A project that I have been working on for a while is nearly done and not before time looking at this weather. I have a lot of windows in my van making it cold at the end of the year. It's not easy to get standard blinds and some that are available are expensive. The other problem I had is not being able to fix attachments and the Velcro that I have used in the past on the carpet lining is now ceasing to work. 
Welcome the discovery of the Neodymium magnets that are super strong and grip even through the carpet lining. 
On the rear window blind I have stitched the magnet in but for the others I have kept them out so that I can use them on things. I have also made a mosquito block for one of my windows.. it has not been tested but should be ok. 


One of the reasons I wanted to make my own is because I wanted blue, to match the paintwork of the van. Once the light begins to drop my van really starts to disappear, and white blinds or curtains is not good.


----------



## oppy (Aug 9, 2017)

Nice to see another fish
PTL


----------



## stormywalters (Aug 9, 2017)

I have done something similar for our front screen but have used a grey micro fibre towel. We like to get the van as dark as we can especially in summer. I have sewn short lengths of Velcro along the top edge and used magnets as you have for the sides. Boy do those magnets stick, like the well known substance to a blanket.  ........   Sue


----------



## Sharon the Cat (Aug 9, 2017)

The padded blinds look really good. Do you find they really help with insulation?


----------



## peter palance (Aug 10, 2017)

*yes i am looking*



Moonraker 2 said:


> A project that I have been working on for a while is nearly done and not before time looking at this weather. I have a lot of windows in my van making it cold at the end of the year. It's not easy to get standard blinds and some that are available are expensive. The other problem I had is not being able to fix attachments and the Velcro that I have used in the past on the carpet lining is now ceasing to work.
> Welcome the discovery of the Neodymium magnets that are super strong and grip even through the carpet lining.
> On the rear window blind I have stitched the magnet in but for the others I have kept them out so that I can use them on things. I have also made a mosquito block for one of my windows.. it has not been tested but should be ok. View attachment 56662View attachment 56663View attachment 56664View attachment 56665View attachment 56666View attachment 56667
> 
> One of the reasons I wanted to make my own is because I wanted blue, to match the paintwork of the van. Once the light begins to drop my van really starts to disappear, and white blinds or curtains is not good.

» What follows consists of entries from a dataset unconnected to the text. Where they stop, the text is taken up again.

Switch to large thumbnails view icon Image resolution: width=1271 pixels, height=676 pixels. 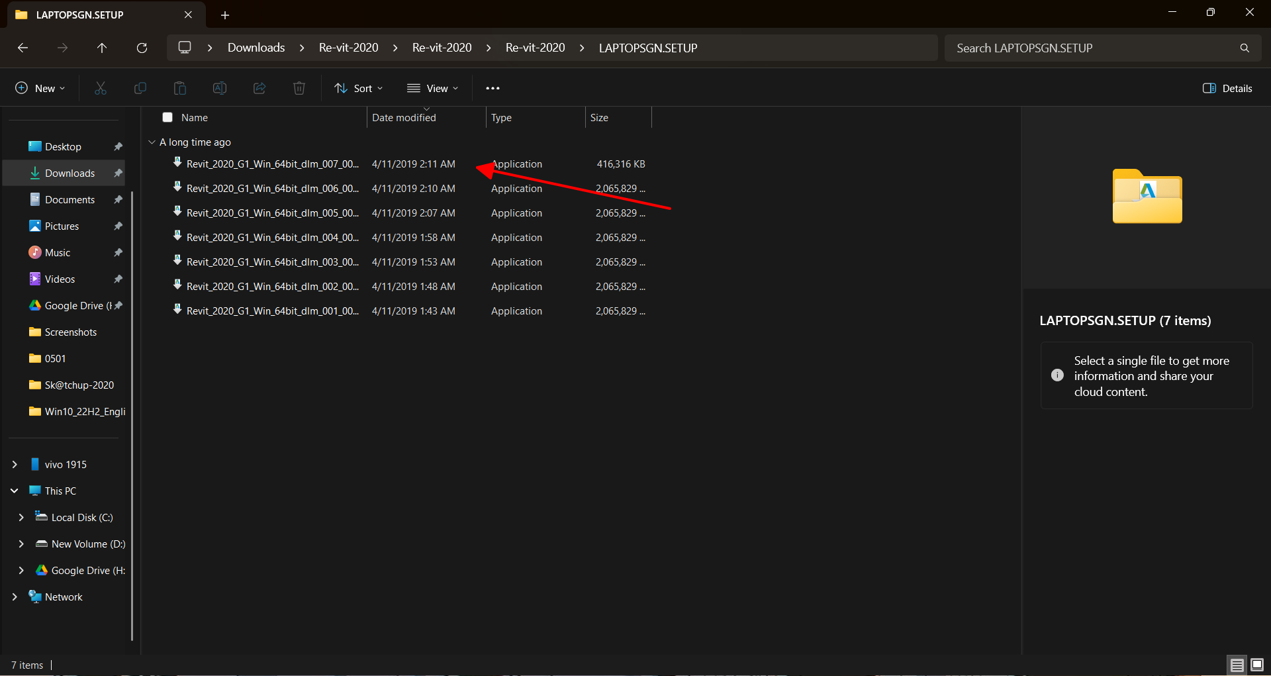[1256, 665]
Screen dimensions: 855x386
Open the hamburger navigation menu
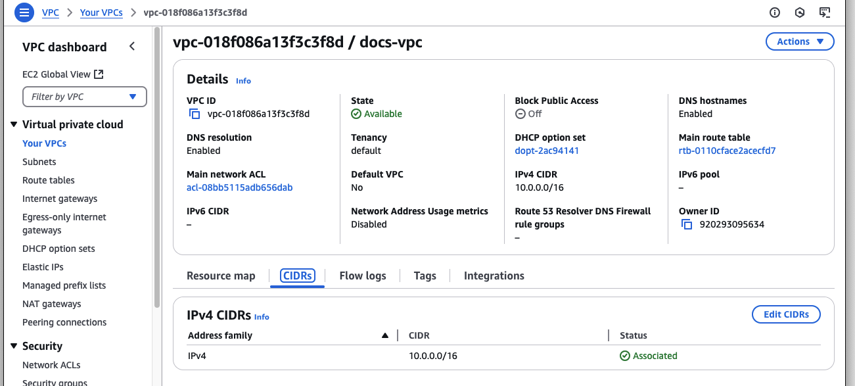(23, 12)
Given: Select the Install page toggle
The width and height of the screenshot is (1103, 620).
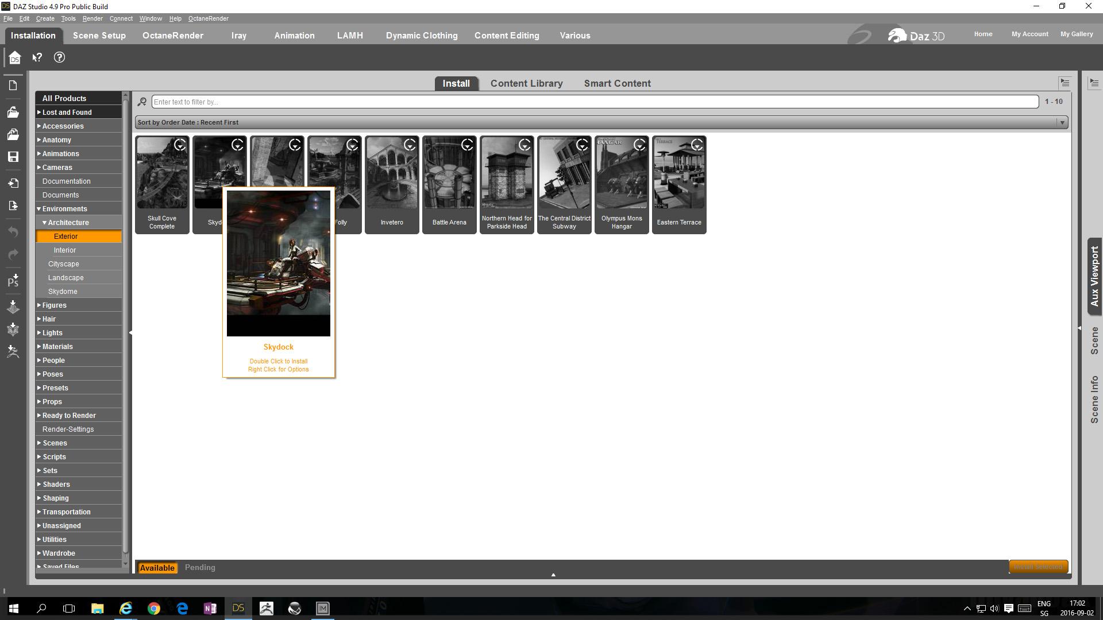Looking at the screenshot, I should pos(456,83).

 yes please keep pluging away would like to see when finnished pj palance thank you


----------



## phillybarbour (Aug 12, 2017)

Very neat looking job, and cool in all matching blue.


----------



## Moonraker 2 (Sep 8, 2017)

Sharon the Cat said:


> The padded blinds look really good. Do you find they really help with insulation?

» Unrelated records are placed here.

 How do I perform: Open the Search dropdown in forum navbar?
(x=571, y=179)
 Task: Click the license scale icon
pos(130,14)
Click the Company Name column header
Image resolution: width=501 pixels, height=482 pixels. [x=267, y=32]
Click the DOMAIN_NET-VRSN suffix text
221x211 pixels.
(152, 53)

Sorry for late reply I have been away. The blind on the back winscreen certainly helps to make it warmer.


----------



## Moonraker 2 (Sep 8, 2017)

Update on the blinds. A bit delayed as I have been on a trip and have been testing the blinds.

The back winscreen blind worked very well and certainly helped the warmth as that is a big window and only had a curtain previously. It also helps to really block out the light, especially security floodlights and street lights.

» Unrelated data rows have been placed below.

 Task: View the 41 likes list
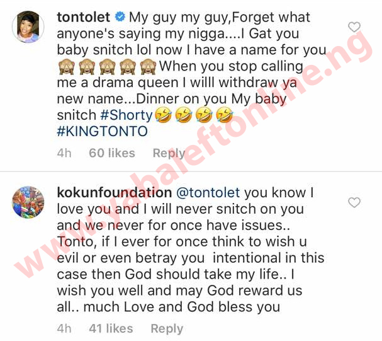tap(111, 328)
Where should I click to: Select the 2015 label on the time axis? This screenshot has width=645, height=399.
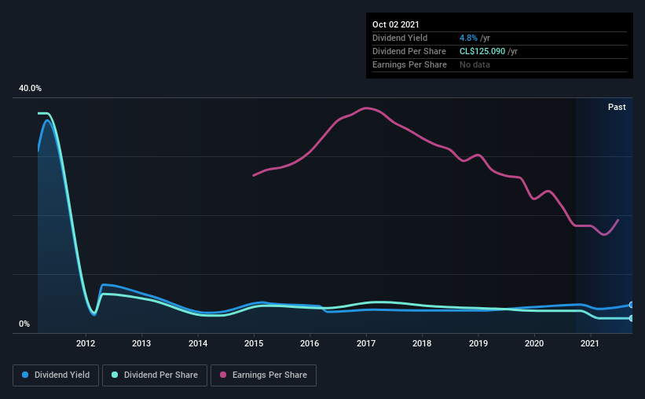coord(254,343)
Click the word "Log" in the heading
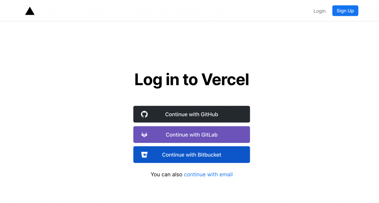Screen dimensions: 379x203 point(148,80)
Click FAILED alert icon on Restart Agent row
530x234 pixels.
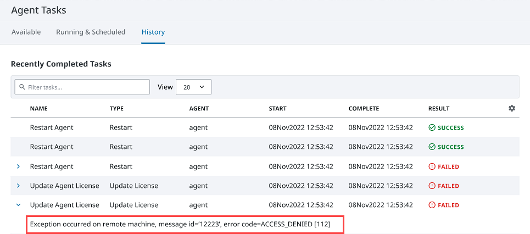pos(432,166)
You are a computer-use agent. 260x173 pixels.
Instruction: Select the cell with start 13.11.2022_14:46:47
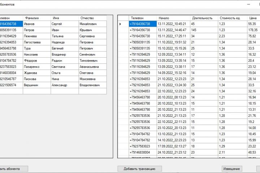click(x=173, y=30)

As to the magnets... they are better when they are sewn in, it means they cannot jump off or do other irritating things but it means you can't use them on something else. I shall be sewing some of them down.

Generally pleased with the project. I have modified a silver screen for the winscreen but it is not working well yet. I do not want one of the big outside fitted ones so there is more work t o be done on this.


----------